Records to process section start

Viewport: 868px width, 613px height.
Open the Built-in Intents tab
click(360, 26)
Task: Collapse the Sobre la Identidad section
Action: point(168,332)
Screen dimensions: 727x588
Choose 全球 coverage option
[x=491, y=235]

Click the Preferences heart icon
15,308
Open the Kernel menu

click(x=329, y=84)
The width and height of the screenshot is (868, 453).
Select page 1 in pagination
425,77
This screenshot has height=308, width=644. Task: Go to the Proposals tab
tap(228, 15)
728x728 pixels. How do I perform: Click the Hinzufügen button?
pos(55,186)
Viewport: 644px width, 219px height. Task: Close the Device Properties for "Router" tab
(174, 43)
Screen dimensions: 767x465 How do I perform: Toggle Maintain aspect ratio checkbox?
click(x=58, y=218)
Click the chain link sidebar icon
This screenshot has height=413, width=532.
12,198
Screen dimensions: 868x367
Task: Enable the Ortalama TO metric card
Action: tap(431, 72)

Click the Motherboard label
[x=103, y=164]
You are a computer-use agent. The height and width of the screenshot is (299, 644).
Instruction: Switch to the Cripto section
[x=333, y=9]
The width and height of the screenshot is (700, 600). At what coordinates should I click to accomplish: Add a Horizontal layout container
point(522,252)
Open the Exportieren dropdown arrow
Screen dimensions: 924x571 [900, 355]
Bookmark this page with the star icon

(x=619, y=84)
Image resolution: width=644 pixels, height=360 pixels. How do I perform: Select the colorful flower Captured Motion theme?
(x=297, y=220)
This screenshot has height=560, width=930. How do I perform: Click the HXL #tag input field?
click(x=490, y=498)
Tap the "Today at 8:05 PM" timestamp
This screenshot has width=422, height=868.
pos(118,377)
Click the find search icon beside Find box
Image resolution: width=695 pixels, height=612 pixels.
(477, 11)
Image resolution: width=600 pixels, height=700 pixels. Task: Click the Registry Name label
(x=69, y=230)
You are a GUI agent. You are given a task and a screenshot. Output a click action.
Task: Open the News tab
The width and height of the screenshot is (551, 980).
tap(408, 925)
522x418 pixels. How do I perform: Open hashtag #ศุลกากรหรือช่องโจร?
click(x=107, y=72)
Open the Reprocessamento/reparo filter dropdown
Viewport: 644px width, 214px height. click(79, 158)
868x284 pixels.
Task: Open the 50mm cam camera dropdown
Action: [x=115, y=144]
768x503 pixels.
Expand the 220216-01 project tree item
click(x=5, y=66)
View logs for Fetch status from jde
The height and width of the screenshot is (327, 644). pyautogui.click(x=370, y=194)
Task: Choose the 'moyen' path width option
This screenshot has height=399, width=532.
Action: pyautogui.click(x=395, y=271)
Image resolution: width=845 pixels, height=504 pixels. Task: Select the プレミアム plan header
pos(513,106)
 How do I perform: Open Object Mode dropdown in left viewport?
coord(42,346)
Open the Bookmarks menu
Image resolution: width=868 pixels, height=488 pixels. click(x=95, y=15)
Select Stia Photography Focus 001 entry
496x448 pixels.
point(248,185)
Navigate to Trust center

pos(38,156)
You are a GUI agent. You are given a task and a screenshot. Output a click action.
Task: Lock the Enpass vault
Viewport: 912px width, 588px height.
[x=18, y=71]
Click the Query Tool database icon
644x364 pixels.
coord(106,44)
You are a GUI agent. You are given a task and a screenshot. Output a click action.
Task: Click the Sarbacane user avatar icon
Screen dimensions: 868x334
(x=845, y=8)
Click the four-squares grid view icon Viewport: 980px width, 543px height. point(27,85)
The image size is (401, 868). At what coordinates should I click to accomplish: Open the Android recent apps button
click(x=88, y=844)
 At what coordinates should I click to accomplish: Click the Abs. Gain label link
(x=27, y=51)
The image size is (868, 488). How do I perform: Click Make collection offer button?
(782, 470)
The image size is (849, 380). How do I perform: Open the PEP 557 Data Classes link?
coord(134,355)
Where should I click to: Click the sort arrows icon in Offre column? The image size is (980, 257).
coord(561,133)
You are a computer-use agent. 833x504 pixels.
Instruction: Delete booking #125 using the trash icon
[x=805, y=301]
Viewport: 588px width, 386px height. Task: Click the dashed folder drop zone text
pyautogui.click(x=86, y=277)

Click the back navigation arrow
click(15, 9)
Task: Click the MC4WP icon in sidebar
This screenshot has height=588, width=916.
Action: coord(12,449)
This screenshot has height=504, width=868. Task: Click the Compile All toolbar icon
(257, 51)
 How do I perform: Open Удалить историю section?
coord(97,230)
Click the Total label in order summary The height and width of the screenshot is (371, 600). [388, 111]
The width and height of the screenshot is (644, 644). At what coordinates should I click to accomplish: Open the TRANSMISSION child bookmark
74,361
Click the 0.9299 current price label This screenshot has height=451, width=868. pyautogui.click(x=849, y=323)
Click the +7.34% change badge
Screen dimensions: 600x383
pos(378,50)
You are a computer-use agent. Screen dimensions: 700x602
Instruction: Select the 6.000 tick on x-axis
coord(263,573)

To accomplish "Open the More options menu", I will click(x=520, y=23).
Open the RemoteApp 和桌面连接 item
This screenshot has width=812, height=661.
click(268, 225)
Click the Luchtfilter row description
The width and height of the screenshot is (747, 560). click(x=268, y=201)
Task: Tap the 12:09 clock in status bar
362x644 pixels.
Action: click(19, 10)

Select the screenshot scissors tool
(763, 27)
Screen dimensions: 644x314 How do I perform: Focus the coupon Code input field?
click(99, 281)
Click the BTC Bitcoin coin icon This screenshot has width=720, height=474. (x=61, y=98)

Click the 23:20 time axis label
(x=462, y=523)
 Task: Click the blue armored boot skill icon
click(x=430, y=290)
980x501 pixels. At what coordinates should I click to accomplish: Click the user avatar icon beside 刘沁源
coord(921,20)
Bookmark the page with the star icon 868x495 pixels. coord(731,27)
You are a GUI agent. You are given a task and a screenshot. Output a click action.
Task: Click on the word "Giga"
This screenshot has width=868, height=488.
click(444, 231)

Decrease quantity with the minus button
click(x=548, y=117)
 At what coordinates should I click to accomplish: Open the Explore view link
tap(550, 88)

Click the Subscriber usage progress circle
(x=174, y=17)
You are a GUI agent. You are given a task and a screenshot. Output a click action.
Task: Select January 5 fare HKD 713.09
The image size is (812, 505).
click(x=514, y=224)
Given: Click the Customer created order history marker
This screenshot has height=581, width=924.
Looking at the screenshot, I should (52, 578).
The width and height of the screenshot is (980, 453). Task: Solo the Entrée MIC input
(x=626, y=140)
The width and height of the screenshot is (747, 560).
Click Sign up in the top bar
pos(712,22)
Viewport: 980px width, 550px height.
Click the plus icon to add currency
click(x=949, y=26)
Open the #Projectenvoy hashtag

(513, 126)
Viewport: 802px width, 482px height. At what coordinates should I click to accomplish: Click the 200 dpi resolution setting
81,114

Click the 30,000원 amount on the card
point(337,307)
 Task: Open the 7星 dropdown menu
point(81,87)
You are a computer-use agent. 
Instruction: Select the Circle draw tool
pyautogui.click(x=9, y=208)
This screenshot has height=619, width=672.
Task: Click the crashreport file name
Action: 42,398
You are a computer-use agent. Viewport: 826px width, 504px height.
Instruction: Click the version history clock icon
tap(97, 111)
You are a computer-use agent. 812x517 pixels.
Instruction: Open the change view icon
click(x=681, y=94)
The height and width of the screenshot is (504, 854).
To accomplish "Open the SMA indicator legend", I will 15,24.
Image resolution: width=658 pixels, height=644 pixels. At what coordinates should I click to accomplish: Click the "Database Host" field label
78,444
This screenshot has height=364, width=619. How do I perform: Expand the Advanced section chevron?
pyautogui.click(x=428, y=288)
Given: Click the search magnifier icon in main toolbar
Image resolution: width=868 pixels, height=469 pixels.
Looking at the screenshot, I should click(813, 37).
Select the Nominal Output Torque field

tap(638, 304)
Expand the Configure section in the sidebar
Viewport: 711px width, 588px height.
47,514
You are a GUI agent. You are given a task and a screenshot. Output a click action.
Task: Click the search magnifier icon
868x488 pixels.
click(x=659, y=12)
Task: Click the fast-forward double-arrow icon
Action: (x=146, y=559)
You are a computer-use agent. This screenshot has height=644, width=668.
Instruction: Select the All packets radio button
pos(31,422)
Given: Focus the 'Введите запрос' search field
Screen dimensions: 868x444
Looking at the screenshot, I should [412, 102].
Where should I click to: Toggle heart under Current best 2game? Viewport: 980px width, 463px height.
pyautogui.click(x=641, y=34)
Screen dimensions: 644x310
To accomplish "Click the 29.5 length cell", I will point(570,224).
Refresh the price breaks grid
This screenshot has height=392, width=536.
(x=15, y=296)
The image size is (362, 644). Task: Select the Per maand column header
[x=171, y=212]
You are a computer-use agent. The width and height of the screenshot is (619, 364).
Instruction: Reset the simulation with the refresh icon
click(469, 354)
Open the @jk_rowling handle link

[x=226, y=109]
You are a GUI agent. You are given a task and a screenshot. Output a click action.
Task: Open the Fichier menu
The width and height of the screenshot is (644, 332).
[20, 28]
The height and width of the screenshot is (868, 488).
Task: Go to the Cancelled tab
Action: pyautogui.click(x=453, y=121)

Records to process section end

Copy the lines of the entries above that mention "order".

Click the Total label in order summary The height and width of the screenshot is (371, 600). [388, 111]
Given: Click the Customer created order history marker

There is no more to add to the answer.